What is being asked> Please print the material exactly as it appears, from the line containing "Bookmark this page with the bookmark icon" through the line containing "click(87, 42)", and nothing else.

Dataset rows>
+--

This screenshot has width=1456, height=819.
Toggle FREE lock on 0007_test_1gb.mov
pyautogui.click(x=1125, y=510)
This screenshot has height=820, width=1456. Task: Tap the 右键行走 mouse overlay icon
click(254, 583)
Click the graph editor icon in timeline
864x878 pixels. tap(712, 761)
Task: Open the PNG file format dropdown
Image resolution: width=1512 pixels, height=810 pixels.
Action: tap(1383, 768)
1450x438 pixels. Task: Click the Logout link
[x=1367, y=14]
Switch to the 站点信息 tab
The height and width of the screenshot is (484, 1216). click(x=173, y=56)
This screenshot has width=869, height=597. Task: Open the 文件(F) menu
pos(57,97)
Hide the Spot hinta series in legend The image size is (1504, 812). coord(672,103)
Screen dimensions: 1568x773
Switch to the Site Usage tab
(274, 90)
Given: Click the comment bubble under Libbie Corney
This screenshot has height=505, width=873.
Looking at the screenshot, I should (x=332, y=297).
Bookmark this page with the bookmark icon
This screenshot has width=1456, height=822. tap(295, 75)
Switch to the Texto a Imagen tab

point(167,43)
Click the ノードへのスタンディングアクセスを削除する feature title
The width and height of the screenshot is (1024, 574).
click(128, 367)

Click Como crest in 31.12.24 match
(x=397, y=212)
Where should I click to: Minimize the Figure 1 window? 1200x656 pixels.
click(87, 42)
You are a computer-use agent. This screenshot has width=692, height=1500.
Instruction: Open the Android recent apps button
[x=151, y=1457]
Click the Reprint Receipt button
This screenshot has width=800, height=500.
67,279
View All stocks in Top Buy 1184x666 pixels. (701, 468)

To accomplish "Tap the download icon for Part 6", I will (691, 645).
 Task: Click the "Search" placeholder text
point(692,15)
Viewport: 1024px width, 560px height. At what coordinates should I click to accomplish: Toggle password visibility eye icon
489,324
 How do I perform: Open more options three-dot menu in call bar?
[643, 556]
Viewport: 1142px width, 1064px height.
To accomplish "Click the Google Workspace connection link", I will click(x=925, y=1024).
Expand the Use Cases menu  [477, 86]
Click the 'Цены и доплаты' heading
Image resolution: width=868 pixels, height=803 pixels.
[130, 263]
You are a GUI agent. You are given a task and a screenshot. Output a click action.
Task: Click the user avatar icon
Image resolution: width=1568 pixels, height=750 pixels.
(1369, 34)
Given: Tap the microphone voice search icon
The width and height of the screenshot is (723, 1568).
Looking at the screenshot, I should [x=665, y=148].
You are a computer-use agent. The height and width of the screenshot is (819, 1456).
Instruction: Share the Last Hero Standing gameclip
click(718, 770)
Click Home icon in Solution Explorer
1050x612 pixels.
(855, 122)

+--

Written solution>
Bookmark this page with the bookmark icon
This screenshot has width=1456, height=822. tap(295, 75)
Switch to the Texto a Imagen tab

point(167,43)
Click the ノードへのスタンディングアクセスを削除する feature title
The width and height of the screenshot is (1024, 574).
click(128, 367)

Click Como crest in 31.12.24 match
(x=397, y=212)
Where should I click to: Minimize the Figure 1 window? 1200x656 pixels.
click(87, 42)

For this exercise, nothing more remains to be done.